HFSS\Q3D\SIwave中，使用Djordjevic-Sarkar與Debye Model這兩種模型來表示frequency dependent material with causality，而這兩者也有差別。

關於D_k、D_f與causality的關係，Eric Bogatin有很完整的描述[1]：

D_k、D_f must be causal, and so must have this relationship between their real and imaginary parts. This is described by the Kramers-Kronig relationship. This means that "to know the real part of the dielectric constant is to know the imaginary part." If we make the assumption that the real part decreases with the log of the frequency, then we can build a simple analytical expression for the dissipation factor D_f. (由於D_k=permittivity實部，D_f=permittivity虛部/實部；滿足causal關係的D_k、D_f表示： 一種實部已知時，虛部也就被確定了的關係, Kramers-Kronig relationship) [1]
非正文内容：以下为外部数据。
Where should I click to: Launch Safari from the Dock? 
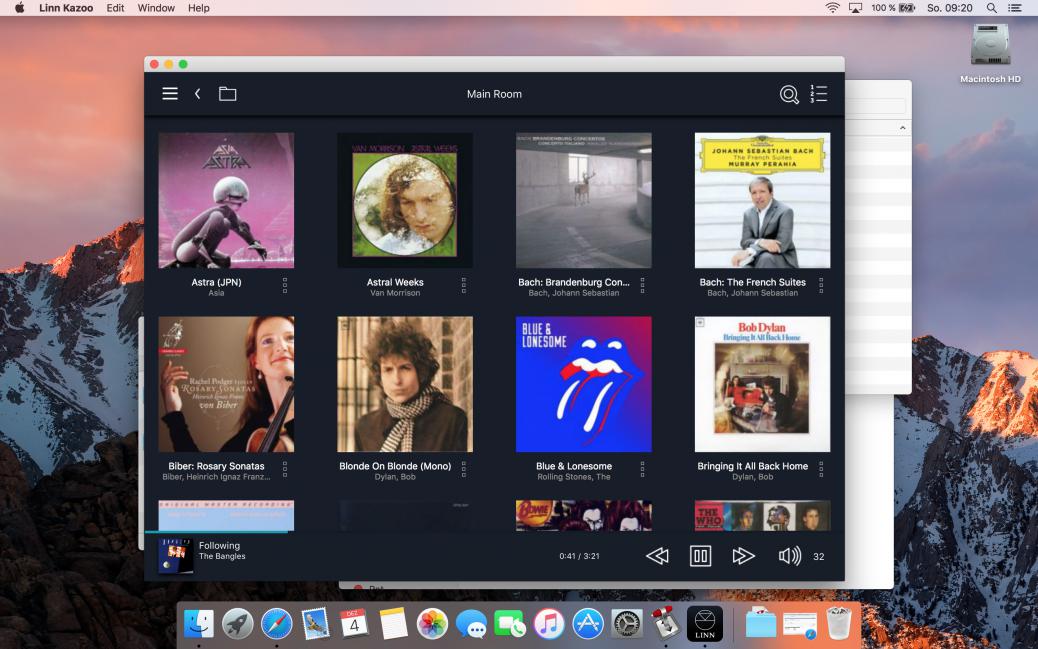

We find that if the D_k drops with the log of the frequency, the D_f will be roughly proportional to the slope of D_k and log F. (D_f與D_k隨頻率衰減的斜率大致呈比例 ，即loss越大，eplison e_r隨頻率衰減越快)

It's the dispersion that causes increased rise time degradation, above and beyond what we expect from just the losses. If your simulator does not include this frequency dependent dielectric constant, you will under estimate the rise time and actual performance may be worse than you predict. (如果模擬時沒有考慮causality，那實際的 the rise time and performance可能會比模擬值worse)

2. Djordjevic-Sarkar Model 

2.1 D-S model is good for SI application. It is a causal frequency-dependent dielectric model developed specifically to model the FR-4 epoxy resin material. It is also useful for many other low-loss insulator materials.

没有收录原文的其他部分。